La curiosidad de un joven de 15 años terminó convirtiéndose en un aporte para la ciencia.
Diego Alfonso, vecino de Berisso, fue distinguido por investigadores del Conicet y del Instituto de Limnología “Dr. Raúl Ringuelet” luego de encontrar un ejemplar de lamprea, una especie conocida popularmente como “vampiro de mar”, en la costa del Río de la Plata.
El hallazgo ocurrió mientras el adolescente recorría la Playa Municipal de Berisso.
Según relató el joven en un encuentro con los investigadores, ese día había salido junto a su familia para observar la costa y, durante el recorrido, encontró sobre la arena un animal poco habitual.
En lugar de ignorarlo, decidió registrar la escena con su celular. Después de observarlo durante unos minutos, tomó cuidadosamente el ejemplar y lo devolvió al agua en un sector de mayor profundidad, donde el animal logró alejarse con vida.
La filmación despertó el interés de especialistas del Instituto de Limnología, quienes convocaron a Diego para conocer de primera mano cómo había sido el hallazgo.
Los científicos destacaron la importancia del registro y explicaron que permitirá avanzar en nuevas investigaciones sobre la presencia de esta especie en la región.
Desde fines del siglo XIX existen pocos registros científicos de lampreas en el Río de la Plata, por lo que la aparición de este ejemplar representa un dato de interés para los investigadores que estudian la fauna acuática de la zona.
La lamprea es un animal acuático perteneciente al grupo de los petromizontiformes. No es un pez común: se trata de un vertebrado sin mandíbulas que forma parte de un linaje muy antiguo, con cientos de millones de años de evolución.
Su cuerpo es alargado, similar al de una anguila, aunque no pertenece a esa familia.
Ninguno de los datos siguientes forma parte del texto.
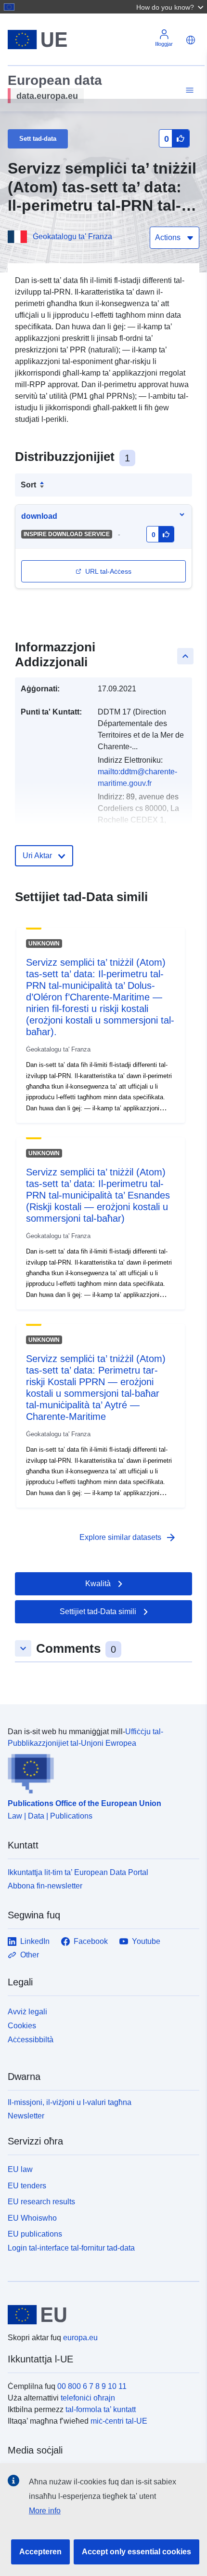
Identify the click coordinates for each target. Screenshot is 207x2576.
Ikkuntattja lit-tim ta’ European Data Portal (78, 1872)
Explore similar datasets (128, 1537)
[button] (171, 6)
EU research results (41, 2202)
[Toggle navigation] (188, 90)
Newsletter (26, 2116)
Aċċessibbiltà (30, 2040)
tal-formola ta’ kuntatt (100, 2409)
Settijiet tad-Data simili (98, 1611)
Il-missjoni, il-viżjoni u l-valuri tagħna (69, 2102)
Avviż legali (27, 2012)
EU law (20, 2169)
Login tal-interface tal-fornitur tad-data (71, 2248)
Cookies (22, 2026)
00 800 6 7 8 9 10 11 (92, 2386)
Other (29, 1955)
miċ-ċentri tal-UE (119, 2421)
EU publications (35, 2234)
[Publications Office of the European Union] (100, 1771)
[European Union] (100, 2314)
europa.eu (80, 2337)
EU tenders (27, 2186)
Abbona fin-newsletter (45, 1886)
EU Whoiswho (32, 2218)
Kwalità (98, 1583)
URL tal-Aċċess (108, 571)
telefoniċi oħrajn (88, 2398)
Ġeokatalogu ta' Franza (72, 236)
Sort (28, 485)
Una de sus características más llamativas es su boca circular, que funciona como una ventosa y posee estructuras similares a pequeños dientes córneos.
Por esa particular forma de alimentación algunas especies reciben el apodo de “vampiro de mar”.
La lamprea patagónica, una de las especies asociadas a este tipo de registros, habita principalmente en ambientes acuáticos del sur de Argentina y Chile.
Suele encontrarse en ríos y zonas costeras de la Patagonia, aunque todavía existen aspectos poco conocidos sobre su distribución. Por eso, un registro en el Río de la Plata resulta de especial interés para la comunidad científica.
Los investigadores estudian estos hallazgos para conocer mejor sus movimientos, presencia histórica y adaptación a distintos ambientes acuáticos.
La alimentación de las lampreas cambia según la etapa de su vida.
Durante su etapa larval, conocida como ammocete, viven enterradas en los sedimentos de los ríos y se alimentan filtrando microorganismos y materia orgánica.
Cuando llegan a la adultez, algunas especies pueden alimentarse adhiriéndose a otros peces mediante su boca en forma de ventosa y consumiendo sus fluidos corporales.
En el caso de las lampreas patagónicas, los científicos continúan investigando varios aspectos de su biología, especialmente sobre su alimentación durante la etapa adulta.
Aunque su aspecto puede resultar extraño, la lamprea no representa un peligro para los seres humanos.
Su apodo de “vampiro” está relacionado con su comportamiento alimenticio sobre otros animales acuáticos, pero no significa que ataque a las personas.
Las lampreas son consideradas especies de gran importancia científica porque conservan características de los primeros vertebrados que habitaron el planeta.
Su estudio permite comprender mejor la evolución de los animales con columna vertebral y conocer cómo fueron cambiando los organismos acuáticos a lo largo de millones de años.